Published on August 18, 2020

Lily Tomlinson – NICU Graduate

Giving birth to a premature baby is stressful. It’s stressful when, after your premature baby is born, she’s cared for in a neonatal intensive care unit (NICU). And it’s REALLY STRESSFUL when your baby is cared for in a NICU while a worldwide pandemic breaks out.

Joseph and Jessica Tomlinson experienced all these stresses, and right now they couldn’t be happier.

Joseph and Jessica’s daughter Lily came into this world on February 9, all of two pounds and ten ounces.

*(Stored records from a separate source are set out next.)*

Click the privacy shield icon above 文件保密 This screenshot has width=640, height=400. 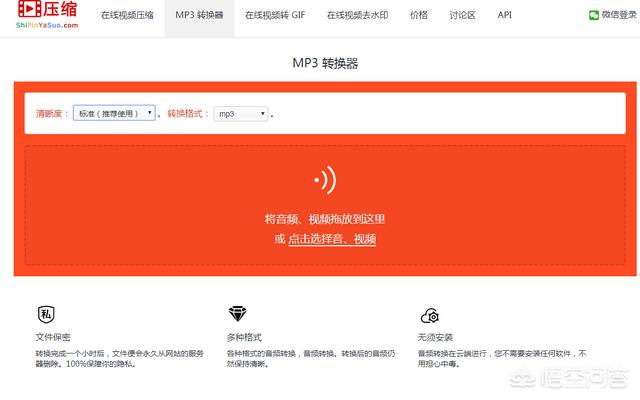44,314
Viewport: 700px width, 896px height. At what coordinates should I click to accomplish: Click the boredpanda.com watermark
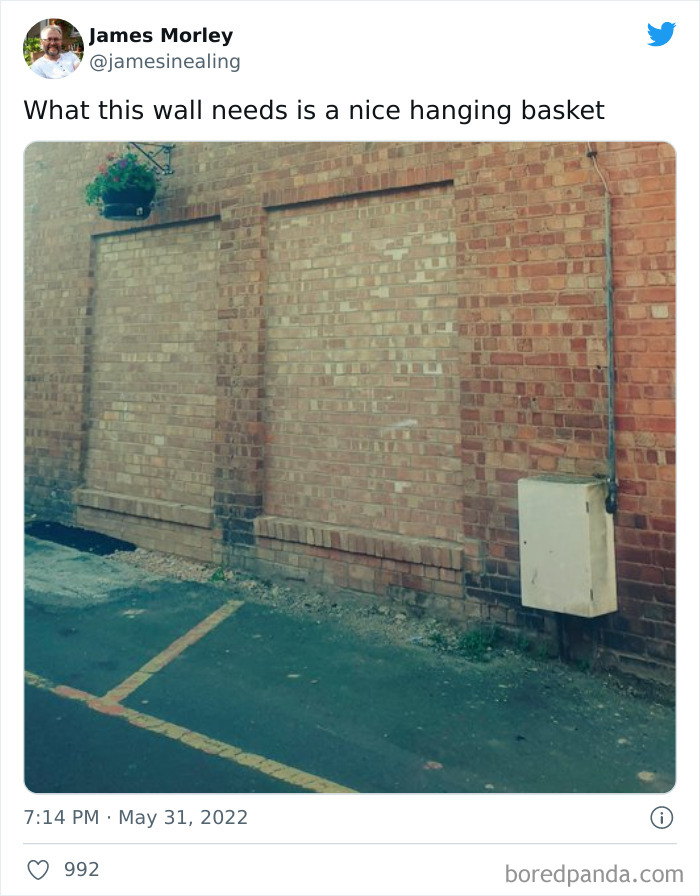[594, 874]
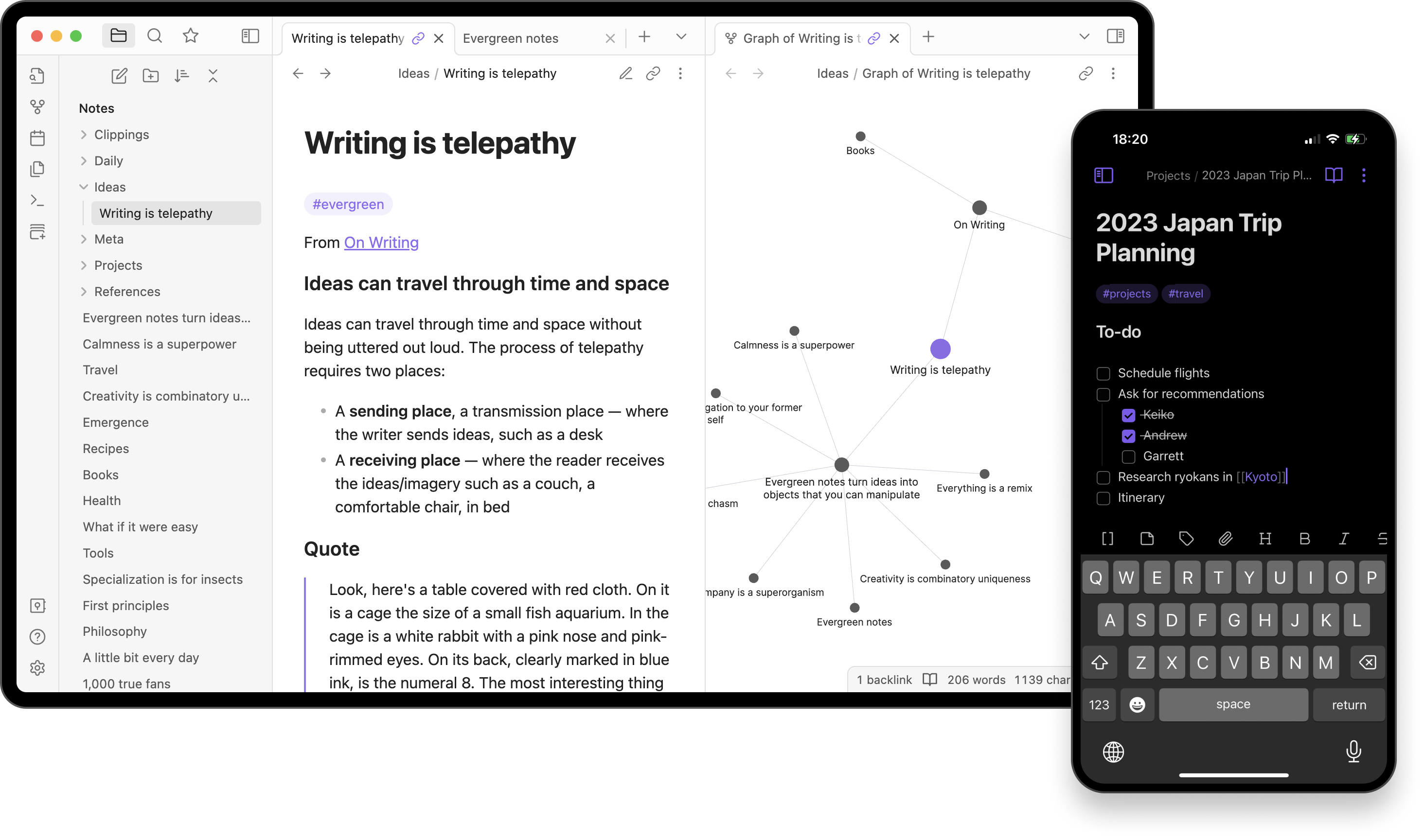This screenshot has height=840, width=1424.
Task: Click the bold formatting icon in mobile toolbar
Action: tap(1305, 539)
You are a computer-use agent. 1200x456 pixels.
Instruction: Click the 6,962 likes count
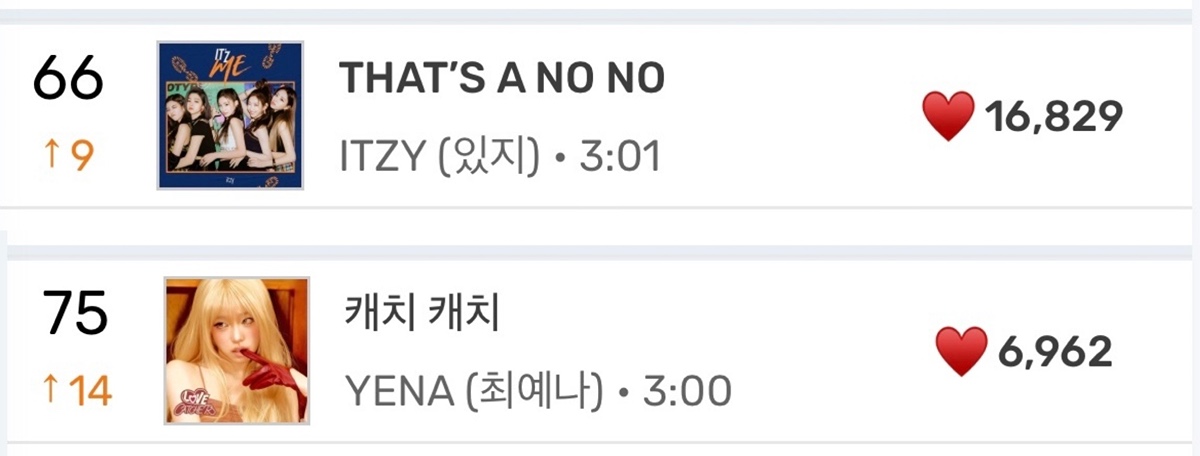1055,353
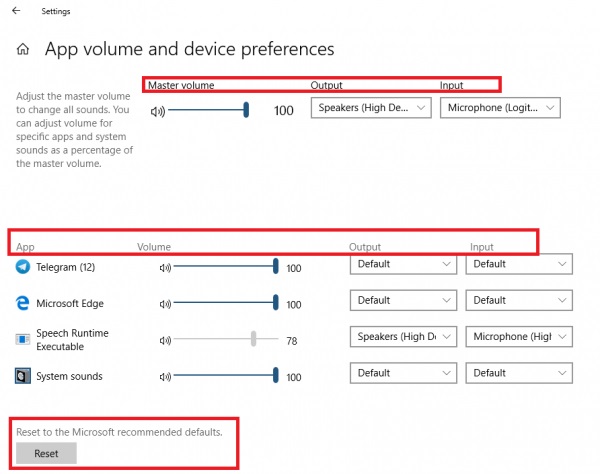
Task: Click the Telegram volume slider handle
Action: click(276, 266)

She was delivered in the Henry Mayo Center for Women and Newborns at 27 weeks and five days, and immediately after birth was taken to Henry Mayo’s Kim and Steven Ullman Neonatal Intensive Care unit, where she would be a patient for 60 days.

During this time, as the COVD-19 pandemic grew, Henry Mayo’s visitor policy became more and more restricted, to the point where only Joseph and Jessica could visit Lily, and then only one at a time.

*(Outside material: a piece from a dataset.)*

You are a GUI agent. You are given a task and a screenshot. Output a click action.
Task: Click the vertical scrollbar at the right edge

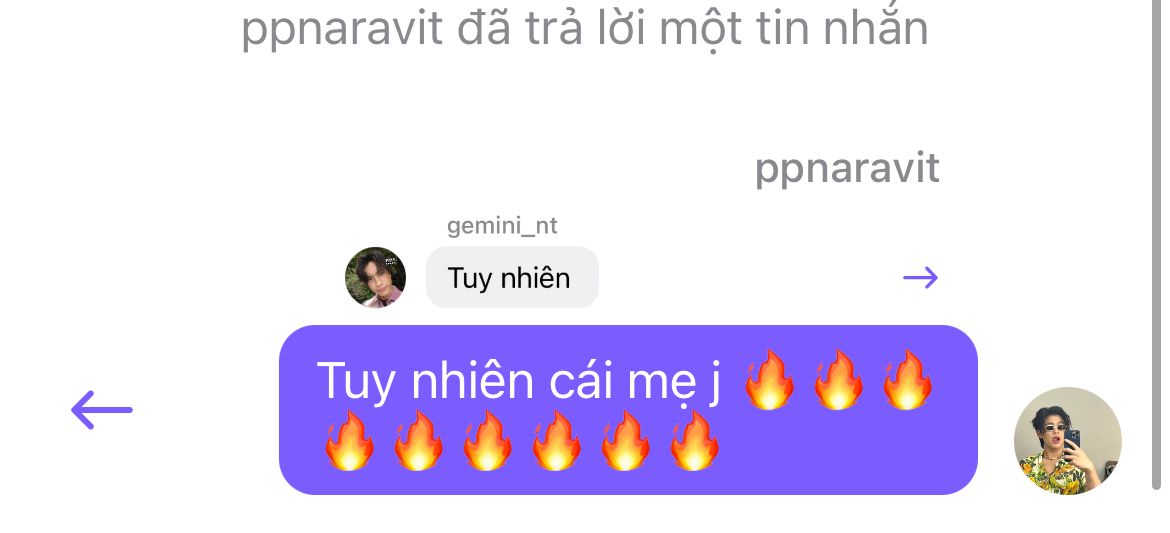point(1157,246)
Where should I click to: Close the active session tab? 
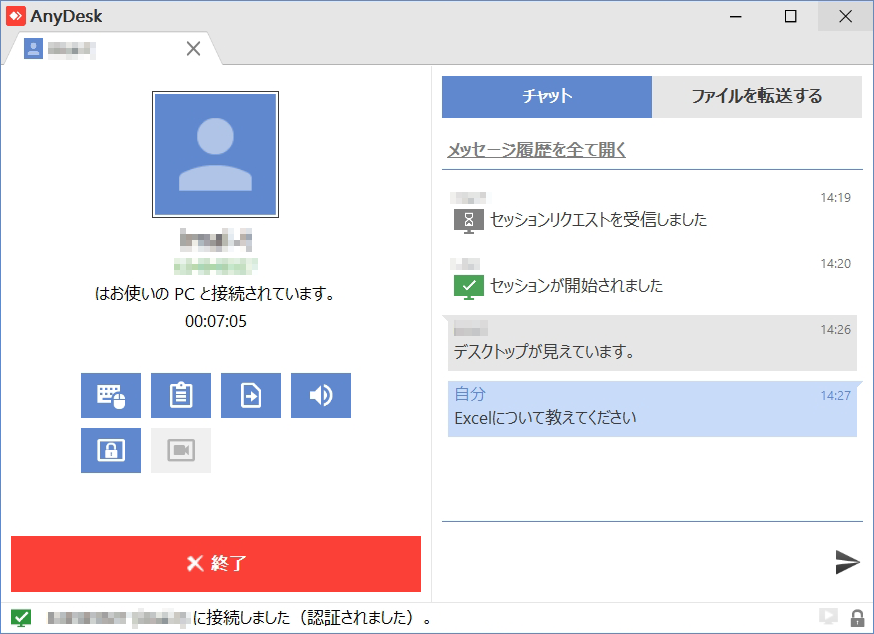pos(193,47)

The Tomlinson’s understood that the restrictions were for the protection of Lily and the other patients at Henry Mayo, and they are grateful the hospital implemented these policies to protect their baby.

At the same time, they marveled at the care provided to Lily by the henry Mayo NICU staff and by the Kim and Steven Ullman medical director Julia Mizener, MD, a neonatal medicine specialist. “We are so grateful to the NICU staff and Dr. Mizener for the care they provided to Lily. We had complete confidence in them during what was a very stressful time,” said the Tomlinsons. “We can say with 100% confidence that Lily was safe in their care.”

On April 8 Lily went home. She’s now six months old, thriving, and wildly popular with her grandparents.